In the adult, microglia have small cell bodies bearing branched and motile processes, which might monitor the local environment in the CNS (Davalos et al., 2005, Nimmerjahn et al., 2005). Microglia rapidly respond to a wide range of stimuli that threaten physiological homeostasis, including PNI. In a growing body of literature, it is evident that PNI leads to dramatic activation of microglia in the SDH. This response is commonly observed among various models of neuropathic pain. The morphological features of microglial activation include cell body hypertrophy with thickened and retracted processes, increased cell number, and increased staining of microglial markers, such as CD11b and ionized calcium-binding adapter molecule-1 (Iba1).

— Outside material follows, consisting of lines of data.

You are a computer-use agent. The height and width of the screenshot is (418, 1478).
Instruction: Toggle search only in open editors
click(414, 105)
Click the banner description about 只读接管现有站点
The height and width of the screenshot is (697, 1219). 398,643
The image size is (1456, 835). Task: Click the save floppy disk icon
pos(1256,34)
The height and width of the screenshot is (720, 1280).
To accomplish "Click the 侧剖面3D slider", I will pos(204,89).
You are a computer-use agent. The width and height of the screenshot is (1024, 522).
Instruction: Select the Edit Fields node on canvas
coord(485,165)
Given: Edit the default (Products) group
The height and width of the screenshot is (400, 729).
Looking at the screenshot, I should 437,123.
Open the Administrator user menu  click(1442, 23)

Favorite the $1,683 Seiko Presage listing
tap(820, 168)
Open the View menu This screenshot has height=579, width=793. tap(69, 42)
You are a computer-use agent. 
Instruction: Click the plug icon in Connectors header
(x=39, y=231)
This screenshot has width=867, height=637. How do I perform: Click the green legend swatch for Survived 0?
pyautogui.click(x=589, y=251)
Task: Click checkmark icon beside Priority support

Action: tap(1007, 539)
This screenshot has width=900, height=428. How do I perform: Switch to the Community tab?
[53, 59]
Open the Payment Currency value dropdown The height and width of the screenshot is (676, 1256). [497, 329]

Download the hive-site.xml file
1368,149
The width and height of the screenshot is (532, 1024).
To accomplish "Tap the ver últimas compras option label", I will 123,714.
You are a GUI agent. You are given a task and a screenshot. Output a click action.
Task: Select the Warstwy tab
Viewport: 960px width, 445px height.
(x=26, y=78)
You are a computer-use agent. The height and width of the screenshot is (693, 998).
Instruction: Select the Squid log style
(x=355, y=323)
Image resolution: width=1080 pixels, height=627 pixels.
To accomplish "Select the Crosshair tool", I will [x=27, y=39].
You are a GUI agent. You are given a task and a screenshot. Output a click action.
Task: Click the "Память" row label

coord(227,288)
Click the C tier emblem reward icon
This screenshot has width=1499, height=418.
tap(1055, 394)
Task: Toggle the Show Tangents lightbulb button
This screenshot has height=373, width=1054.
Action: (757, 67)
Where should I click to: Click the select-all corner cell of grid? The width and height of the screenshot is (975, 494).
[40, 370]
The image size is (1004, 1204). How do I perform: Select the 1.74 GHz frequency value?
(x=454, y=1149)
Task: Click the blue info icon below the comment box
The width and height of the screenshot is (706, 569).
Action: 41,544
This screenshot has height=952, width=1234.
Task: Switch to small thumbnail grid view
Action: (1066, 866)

A neuronally derived signaling molecule that might be important for microglial activation remains to be determined, but several candidates have been reported. These include monocyte chemoattractant protein-1 (MCP-1 or CCL2) and metalloproteinase-9 (MMP-9), whose expressions are markedly increased in dorsal root ganglion neurons after PNI (Kawasaki et al., 2008a, Tanaka et al., 2004, Thacker et al., 2009, White et al., 2007, Zhang and De Koninck, 2006). Mice lacking chemotactic cytokine receptor 2, a receptor for MCP-1, or MMP-9-deficient mice show reduced microglia activation caused by PNI (Kawasaki et al., 2008a, Zhang et al., 2007). Conversely, intrathecal administration of MCP-1 or MMP-9 into normal rats resulted in microglial activation (Kawasaki et al., 2008a, Thacker et al., 2009). Substrates of MMP-9 for microglial activation remain unclear, but fractalkine, IL-1β, and tumor necrosis factor-α (TNFα) could be potential candidates (Suter et al., 2007).

The number of microglia in the SDH is markedly increased after PNI (Tsuda et al., 2013a). This might be associated with proliferation of resident microglia. Indeed, PNI induced an early and transient increase in the number of microglia positive to proliferation markers, such as bromodeoxyuridine (BrdU), a thymidine analog incorporated into DNA during the S phase of cell cycle (Echeverry et al., 2008, Gehrmann and Banati, 1995, Liu et al., 2000, Narita et al., 2006, Suter et al., 2007, Zhang et al., 2007). The proliferation activity of microglia peaks around 2 days after PNI and then declines to basal levels (Echeverry et al., 2008, Gehrmann and Banati, 1995). Conversely, it was shown that bone marrow-derived cells injected intravenously into lethally irradiated recipient mice infiltrate the SDH parenchyma ipsilateral to the PNI and are positive for Iba1 and display microglia-like morphology. However, the ability of bone marrow-derived cells to migrate into the parenchyma of the CNS, including the spinal cord, remains controversial as a result of experimental manipulations, such as irradiation (which could influence the blood-spinal cord barrier) and exogenously injected donor cells (Ajami et al., 2007).